Thank you for considering this list of Jiras for inclusion in 0.20.205.
Nathan Roberts

====

MAPREDUCE-2489 - Jobsplits with random hostnames can make the queue unusable
Justification: A broken job that is issuing random hostnames to the job tracker 
can hang up a queue and severely impact the performance of the job tracker.
Risk: Low. Change involves a simple check for obviously malformed hostnames.

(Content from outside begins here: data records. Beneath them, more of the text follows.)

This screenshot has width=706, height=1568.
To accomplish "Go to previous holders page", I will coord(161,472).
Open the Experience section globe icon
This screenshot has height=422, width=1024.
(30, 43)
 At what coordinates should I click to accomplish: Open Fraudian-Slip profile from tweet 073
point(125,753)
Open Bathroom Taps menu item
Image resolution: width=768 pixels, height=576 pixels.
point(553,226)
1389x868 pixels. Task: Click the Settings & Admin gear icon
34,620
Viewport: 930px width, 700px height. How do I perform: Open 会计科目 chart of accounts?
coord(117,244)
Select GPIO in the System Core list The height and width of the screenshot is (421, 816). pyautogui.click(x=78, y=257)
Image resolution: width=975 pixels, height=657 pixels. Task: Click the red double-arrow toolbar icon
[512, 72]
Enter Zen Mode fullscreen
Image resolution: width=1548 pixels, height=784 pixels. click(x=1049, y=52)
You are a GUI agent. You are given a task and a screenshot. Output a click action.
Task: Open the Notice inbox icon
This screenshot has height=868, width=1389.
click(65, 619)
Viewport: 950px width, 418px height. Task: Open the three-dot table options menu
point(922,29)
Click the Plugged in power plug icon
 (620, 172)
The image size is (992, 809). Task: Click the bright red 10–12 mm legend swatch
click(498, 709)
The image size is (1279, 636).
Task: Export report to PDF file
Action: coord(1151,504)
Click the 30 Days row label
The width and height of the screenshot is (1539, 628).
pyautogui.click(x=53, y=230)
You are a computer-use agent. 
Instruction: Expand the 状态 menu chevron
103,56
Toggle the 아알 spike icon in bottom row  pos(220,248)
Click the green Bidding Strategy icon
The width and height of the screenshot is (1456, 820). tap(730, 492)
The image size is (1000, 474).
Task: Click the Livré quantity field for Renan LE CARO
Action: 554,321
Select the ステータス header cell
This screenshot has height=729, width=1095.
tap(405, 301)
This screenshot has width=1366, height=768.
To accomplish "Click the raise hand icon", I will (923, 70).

MAPREDUCE-2852 - Remove YDH Bug 2854624 from  code comments
Justification: Comment change only
Risk: Low

HADOOP-7472 - RPC client should deal with the IP address changes
Justification: If the IP address of a namenode is changed, all clients must be 
restarted. This can be very expensive and difficult to execute when many of the 
clients are not within the cluster-proper. e.g. distcp
Risk: Low. If an address change is suspected, the code now performs an 
additional lookup and updates the address. Does not affect normal path.

MAPREDUCE-2729 - Reducers are always counted having pending tasks even if they 
can't be scheduled yet because not enough of their mappers have completed
Justification: reducer slots are not being properly allocated when reducers are 
waiting on map tasks to finish, causing situations where a queue can be 
significantly under utilized. In grids where queues are configured with 
relatively tight constraints, this can result in substantial throughput 
degradation when this condition arises.
Risk: Medium/Low. No change to the scheduler can be taken lightly so in those 
terms it's medium. However, the change itself is straighforward and the experts 
agree it was a bug.

MAPREDUCE-2705 - tasks localized and launched serially by TaskLauncher - 
causing other tasks to be delayed
Justification: Large localization processes lock up task launcher for 
potentially very long periods of time. This can result in significant delays 
for other tasks assigned to the same compute node.
Risk: Low. Localization is performed in a separate thread but overall flow for 
a particular task remains unchanged.

MAPREDUCE-2651 - Race condition in Linux Task Controller for job log directory 
creation
Justification: Tasks can fail because of a race to create the job log directory.
Risk: Low. Deals with EEXIST more consistently.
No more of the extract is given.